O Papa Bento XVI que resignou, a 11 de fevereiro de 2013, foi um dos peritos do II Concílio do Vaticano, iniciado em outubro de 1962. Na audiência geral de 10 de outubro de 2012, Bento XVI recordou esses momentos: “eu era um jovem professor de teologia fundamental na Universidade de Bonn, e foi o arcebispo de Colónia, cardeal Frings, para mim um ponto de referência humano e sacerdotal, que me trouxe consigo a Roma como seu teólogo consultor; depois, fui também nomeado perito conciliar”.

Ao memorar o início do II Concílio do Vaticano, Bento XVI disse, em Castel Gandolfo, na memória do bispo Santo Eusébio de Vercelas, 2 de Agosto de 2012, que “foi um dia maravilhoso aquele 11 de Outubro de 1962 quando, com a entrada solene de mais de dois mil Padres conciliares na Basílica de São Pedro em Roma, se abriu o Concílio Vaticano II”.

“Raras vezes na história foi possível como então, quase «tocar» concretamente a universalidade da Igreja num momento da grande realização da missão de levar o Evangelho a todos os tempos e até aos confins da terra”, disse o Papa na audiência de 10 de outubro de 2012.

Cada um dos episcopados aproximou-se do grande acontecimento eclesial “com ideias diferentes”. Alguns chegaram com uma atitude “mais de expectativa em relação ao programa que devia ser desenvolvido”, mas “foi o episcopado do centro da Europa – Bélgica, França e Alemanha – que se mostrou mais decidido nas ideias”, afirmou Bento XVI.
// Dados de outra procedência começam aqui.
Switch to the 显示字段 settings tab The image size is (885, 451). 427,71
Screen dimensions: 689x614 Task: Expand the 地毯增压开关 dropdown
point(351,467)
Entre os franceses, foi sobressaindo cada vez mais o tema da relação entre a Igreja e o mundo moderno, isto é, o trabalho sobre o chamado «Esquema XIII», do qual nasceu depois a Constituição pastoral sobre a Igreja no mundo contemporâneo. “Atingia-se aqui o ponto da verdadeira expectativa suscitada pelo Concílio”, lembrou o Papa.
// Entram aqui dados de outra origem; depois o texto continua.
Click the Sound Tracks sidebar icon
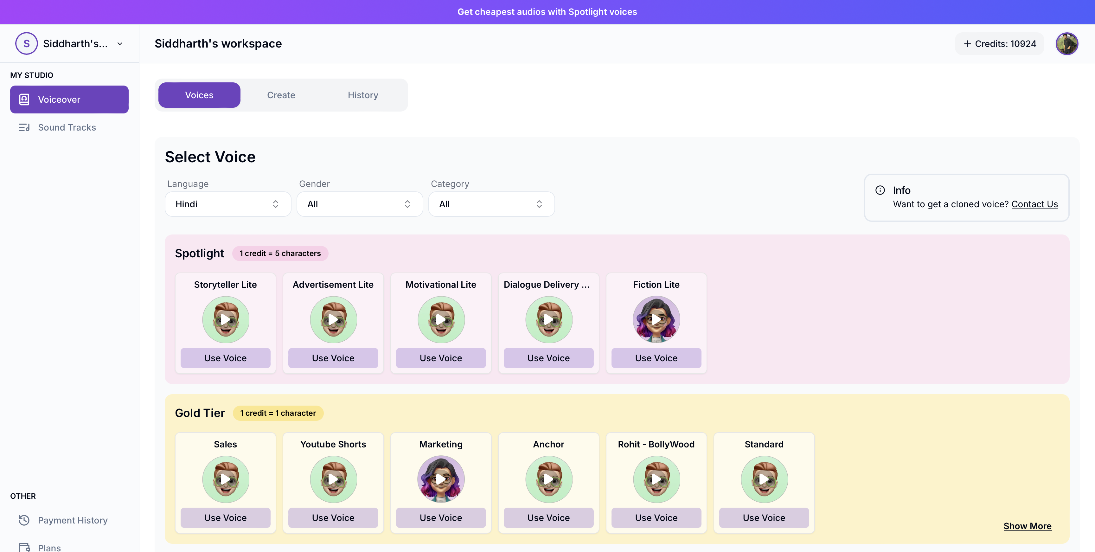Viewport: 1095px width, 552px height. pyautogui.click(x=24, y=128)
“As coisas deviam continuar assim? Não podia a Igreja cumprir um passo positivo nos tempos novos?” questiona Bento XVI e responde de seguida: “por detrás da vaga expressão «mundo de hoje», encontra-se a questão da relação com a era moderna; para a esclarecer, teria sido necessário definir melhor o que era essencial e constitutivo da era moderna”.

 “Inesperadamente”, o encontro com os grandes temas da era moderna não se dá na Constituição pastoral, mas “em dois documentos menores, cuja importância só pouco a pouco se foi manifestando com a receção do Concílio”, referiu Bento XVI. E nomeia os dois documentos: Declaração sobre a liberdade religiosa e a declaração Nostra aetate.

No cardeal Frings, Bento XVI considera que teve “um «pai» que viveu de modo exemplar este espírito do Concílio”. “Era um homem de significativa abertura e grandeza, mas sabia também que só a fé guia para se fazer ao largo, para aquele horizonte amplo que resta impedido ao espírito positivista”, concluiu.